Baubetriebshof Altena startet Schützenfest-Vorbereitungen

Max Duske (l.) rollt die Markierungsfolie aus. Hans-Georg Eberling folgt ihm in kleinen Schritten und befestigt die Folie somit für die bevorstehende Schützenfest-Zeit. -  Foto: Schröder

Altena - Nur wenige Zentimeter stellt Hans-Georg Eberling seinen linken Fuß vor seinen rechten. In kleinen Schritten „balanciert“ er auf der rund 150 Meter langen Fahrbahnmarkierungsfolie auf Höhe des Langen Kamps.

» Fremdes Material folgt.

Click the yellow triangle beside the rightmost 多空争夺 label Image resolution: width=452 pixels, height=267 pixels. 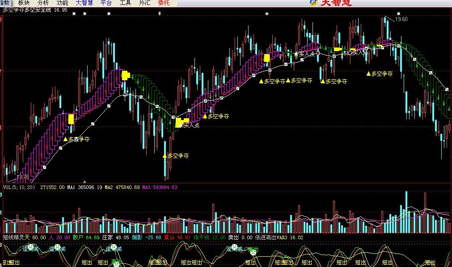click(368, 73)
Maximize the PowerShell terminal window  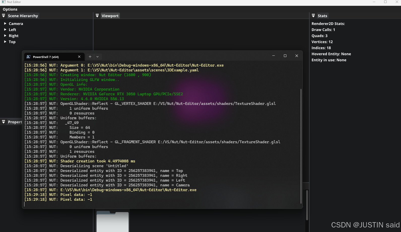pyautogui.click(x=285, y=56)
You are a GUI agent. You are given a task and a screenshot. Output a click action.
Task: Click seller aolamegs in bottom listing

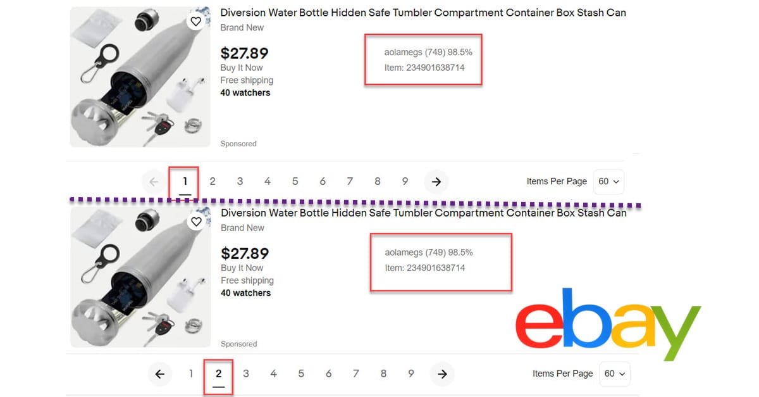tap(404, 253)
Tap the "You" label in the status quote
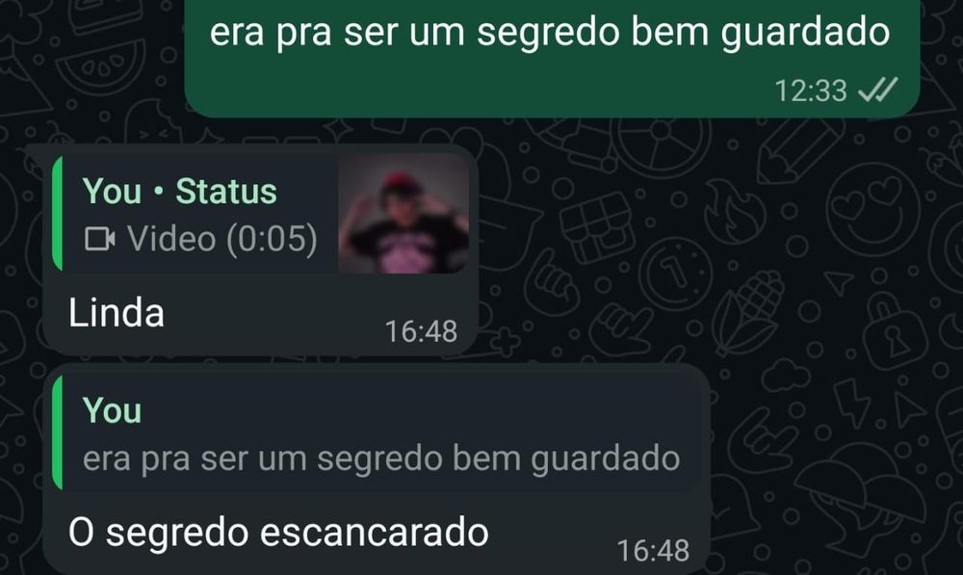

Er will sicherstellen, dass die Folie an jeder Stelle fest auf der Straße klebt.

Knapp zweieinhalb Stunden ist es her, dass er und sein Baubetriebshofs-Kollege Max Duske eine Fahrspur der Lennestraße mit Pylonen abgesperrt haben. „Die Fahrbahnmarkierung trennt die einspurige Zufahrt zum Toom-Markt und den Bereich, in dem die Schützenfest-Schausteller ihre Wagen und Anhänger abstellen können“, erklärt Straßenmeister Detlef Kalupka.

Auf der Straße ist eine schwache dunkle Linie zu erkennen: „Dort wurde die Markierungs-Folie in den vergangenen Jahren platziert“, so Kalupka. Die gelbe reflektierende Alu-Folie ist selbstklebend. Zur Untergrundvorbereitung muss ein besonderer Klebstoff, ein sogenannter „Primer“, auf der Fahrbahn aufgebracht werden. „Die Straße muss trocken und weitestgehend sauber sein“, so der Straßenmeister. Nach dem Schützenfest wird die Folie mit Hilfe eines Brenners erhitzt und kann wieder beseitigt werden.

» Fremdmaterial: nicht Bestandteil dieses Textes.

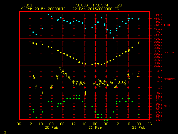Click the 20 Feb date marker
The height and width of the screenshot is (134, 178).
pos(51,128)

Detlef Kalupka betont, dass die Fahrbahnmarkierung mit Beginn der Aufbauarbeiten des Schützenzeltes am Wochenende für Verkehrsteilnehmer in Kraft treten. „Wir sind mit den Arbeiten in diesem Jahr sehr früh dran. Da wir jedoch auf gutes Wetter angewiesen sind, blieb uns – mit Blick auf den Wetterbericht – keine andere Wahl“, so Kalupka. Er ist sich dennoch sicher, dass es zu keinen großartigen Missverständnissen kommen wird: „Die Altenaer kennen sich ja aus. Die verstehen das schon.“

Bis Schützenfest-Beginn haben die Mitarbeiter des Baubetriebshofes alle Hände voll zu tun. „Neben den Straßenmarkierungen müssen wir uns natürlich auch um die Beschilderung kümmern.“

Zudem bekommen DRK und Feuerwehr Bauwagen zur Verfügung gestellt, die als örtliche Einsatzzentrale dienen werden.